[Item position entries]
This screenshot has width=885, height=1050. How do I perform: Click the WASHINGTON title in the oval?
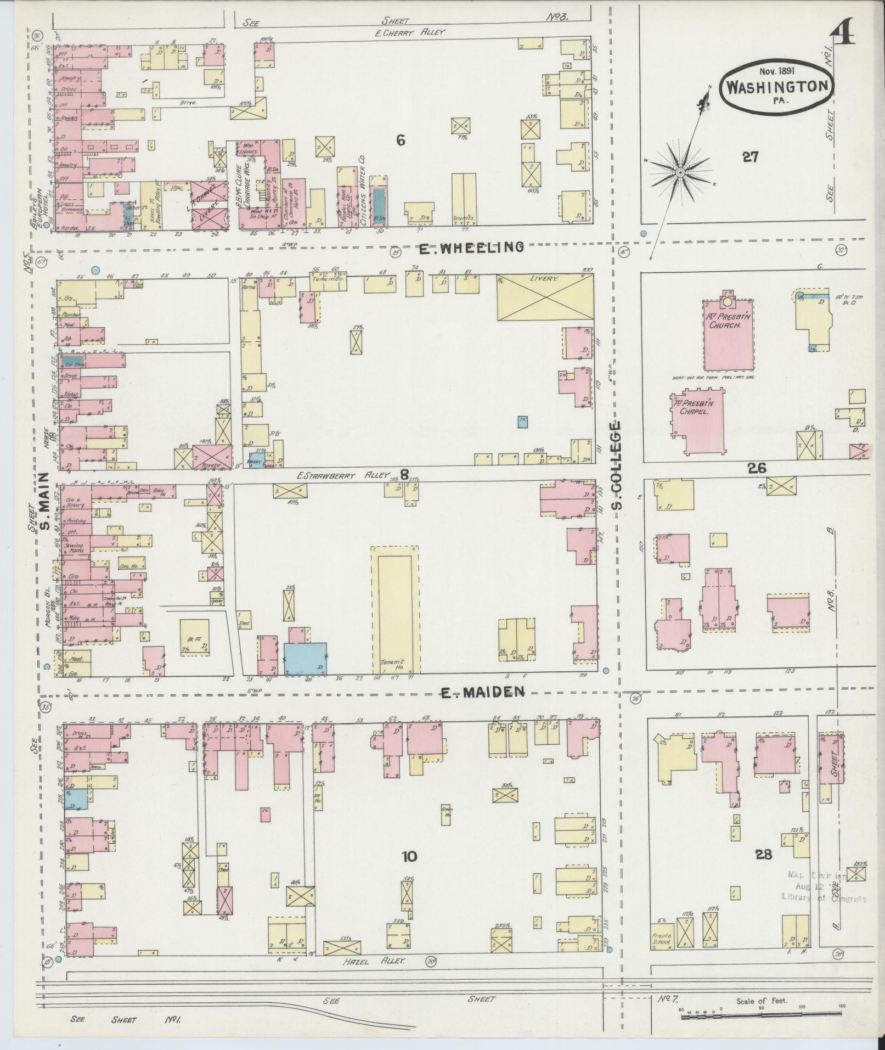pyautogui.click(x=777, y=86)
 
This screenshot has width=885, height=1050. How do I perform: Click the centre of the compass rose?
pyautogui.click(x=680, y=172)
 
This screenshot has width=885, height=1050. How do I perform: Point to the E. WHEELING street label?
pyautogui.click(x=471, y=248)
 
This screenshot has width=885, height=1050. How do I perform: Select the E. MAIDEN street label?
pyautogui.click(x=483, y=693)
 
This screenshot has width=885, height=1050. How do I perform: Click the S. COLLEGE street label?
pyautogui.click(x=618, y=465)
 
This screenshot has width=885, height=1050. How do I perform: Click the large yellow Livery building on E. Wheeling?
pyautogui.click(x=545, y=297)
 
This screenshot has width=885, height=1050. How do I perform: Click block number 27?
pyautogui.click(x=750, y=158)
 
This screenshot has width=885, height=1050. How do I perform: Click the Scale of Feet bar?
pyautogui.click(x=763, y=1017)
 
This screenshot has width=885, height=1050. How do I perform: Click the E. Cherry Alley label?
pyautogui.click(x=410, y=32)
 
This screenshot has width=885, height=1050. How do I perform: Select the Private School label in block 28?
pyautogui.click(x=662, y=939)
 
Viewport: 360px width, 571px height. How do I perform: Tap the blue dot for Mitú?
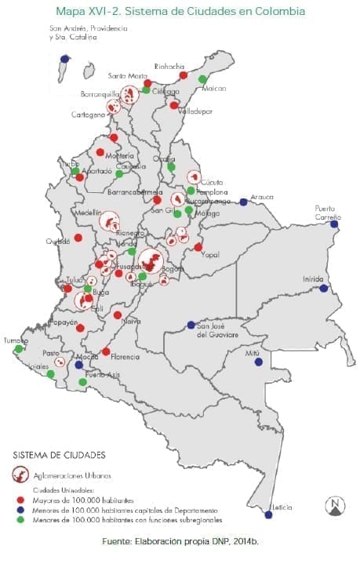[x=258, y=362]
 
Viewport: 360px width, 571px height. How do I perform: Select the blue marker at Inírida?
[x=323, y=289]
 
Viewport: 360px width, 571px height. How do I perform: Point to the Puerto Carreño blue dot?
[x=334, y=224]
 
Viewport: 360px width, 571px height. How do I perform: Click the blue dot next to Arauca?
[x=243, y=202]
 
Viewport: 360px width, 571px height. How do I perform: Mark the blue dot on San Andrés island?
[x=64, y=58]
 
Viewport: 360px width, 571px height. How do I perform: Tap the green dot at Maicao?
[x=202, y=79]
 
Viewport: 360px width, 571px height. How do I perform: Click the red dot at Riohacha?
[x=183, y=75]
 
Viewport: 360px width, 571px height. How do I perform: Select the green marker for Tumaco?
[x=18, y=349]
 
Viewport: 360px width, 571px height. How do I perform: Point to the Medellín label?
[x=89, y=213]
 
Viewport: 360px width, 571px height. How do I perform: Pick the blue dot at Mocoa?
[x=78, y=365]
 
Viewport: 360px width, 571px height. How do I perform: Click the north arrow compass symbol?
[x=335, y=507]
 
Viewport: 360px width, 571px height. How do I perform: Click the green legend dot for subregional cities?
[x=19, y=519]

* * *

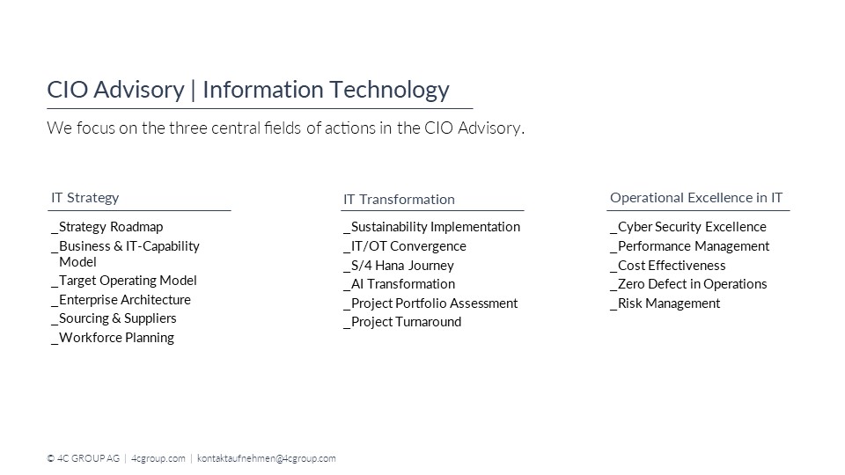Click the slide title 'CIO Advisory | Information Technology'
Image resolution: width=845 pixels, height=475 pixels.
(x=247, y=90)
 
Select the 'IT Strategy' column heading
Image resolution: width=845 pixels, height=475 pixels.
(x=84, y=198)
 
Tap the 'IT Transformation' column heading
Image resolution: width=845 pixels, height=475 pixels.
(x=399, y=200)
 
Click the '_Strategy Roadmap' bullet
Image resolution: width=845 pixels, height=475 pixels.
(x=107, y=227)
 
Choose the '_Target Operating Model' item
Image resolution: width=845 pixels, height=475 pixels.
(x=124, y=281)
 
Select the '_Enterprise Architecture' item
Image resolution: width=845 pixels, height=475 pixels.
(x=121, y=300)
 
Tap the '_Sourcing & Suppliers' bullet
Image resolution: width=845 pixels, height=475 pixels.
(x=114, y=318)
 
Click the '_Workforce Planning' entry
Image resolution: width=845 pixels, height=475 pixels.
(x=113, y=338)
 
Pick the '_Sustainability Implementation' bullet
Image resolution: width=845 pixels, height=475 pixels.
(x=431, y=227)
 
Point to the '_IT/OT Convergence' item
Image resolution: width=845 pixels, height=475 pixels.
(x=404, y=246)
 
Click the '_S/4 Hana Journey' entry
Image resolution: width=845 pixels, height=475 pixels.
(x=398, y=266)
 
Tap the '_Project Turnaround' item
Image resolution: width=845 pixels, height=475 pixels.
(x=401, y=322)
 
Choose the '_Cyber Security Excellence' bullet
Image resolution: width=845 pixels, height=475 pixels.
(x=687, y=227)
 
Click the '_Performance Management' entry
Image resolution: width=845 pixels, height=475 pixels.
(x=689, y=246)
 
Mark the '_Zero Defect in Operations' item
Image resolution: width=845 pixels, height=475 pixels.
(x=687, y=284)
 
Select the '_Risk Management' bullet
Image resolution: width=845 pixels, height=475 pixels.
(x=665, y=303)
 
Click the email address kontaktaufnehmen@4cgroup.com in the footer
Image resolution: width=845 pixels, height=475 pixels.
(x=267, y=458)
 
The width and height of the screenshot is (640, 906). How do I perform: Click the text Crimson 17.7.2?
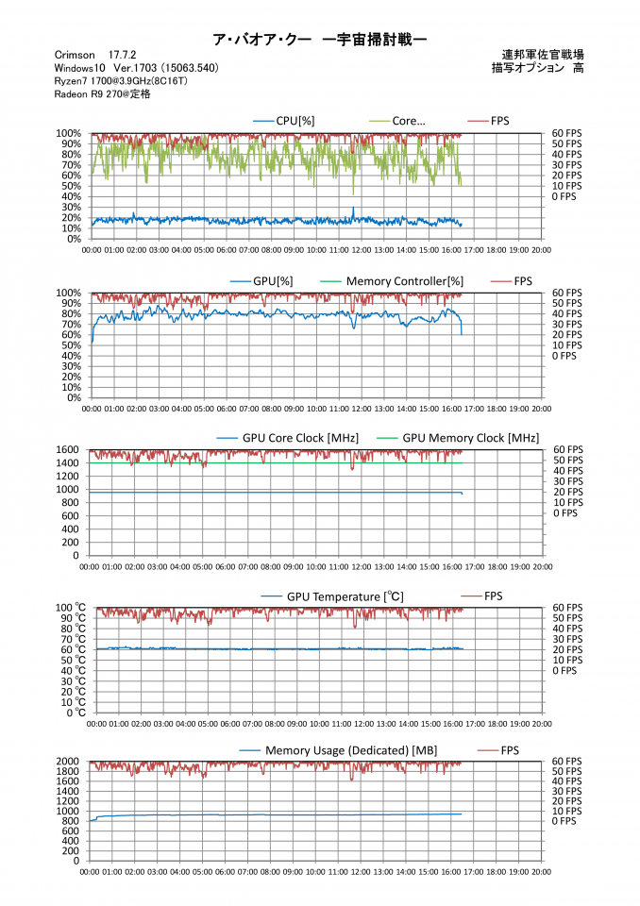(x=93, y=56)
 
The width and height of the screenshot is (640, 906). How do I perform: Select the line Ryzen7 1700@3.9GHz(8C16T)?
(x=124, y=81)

▶ [Written instruction]: Rewrite the entries from the line with "in the oval?" to the line with "pyautogui.click(x=750, y=158)" as a Markdown table with the columns Row and Text, giving each non-blank line its own numbered row. Leave the pictures out.

▶ [Final result]:
| Row | Text |
|---|---|
| 1 | This screenshot has width=885, height=1050. How do I perform: Click the WASHINGTON title in the oval? |
| 2 | pyautogui.click(x=777, y=86) |
| 3 | This screenshot has width=885, height=1050. How do I perform: Click the centre of the compass rose? |
| 4 | pyautogui.click(x=680, y=172) |
| 5 | This screenshot has width=885, height=1050. How do I perform: Point to the E. WHEELING street label? |
| 6 | pyautogui.click(x=471, y=248) |
| 7 | This screenshot has width=885, height=1050. How do I perform: Select the E. MAIDEN street label? |
| 8 | pyautogui.click(x=483, y=693) |
| 9 | This screenshot has width=885, height=1050. How do I perform: Click the S. COLLEGE street label? |
| 10 | pyautogui.click(x=618, y=465) |
| 11 | This screenshot has width=885, height=1050. How do I perform: Click the large yellow Livery building on E. Wheeling? |
| 12 | pyautogui.click(x=545, y=297) |
| 13 | This screenshot has width=885, height=1050. How do I perform: Click block number 27? |
| 14 | pyautogui.click(x=750, y=158) |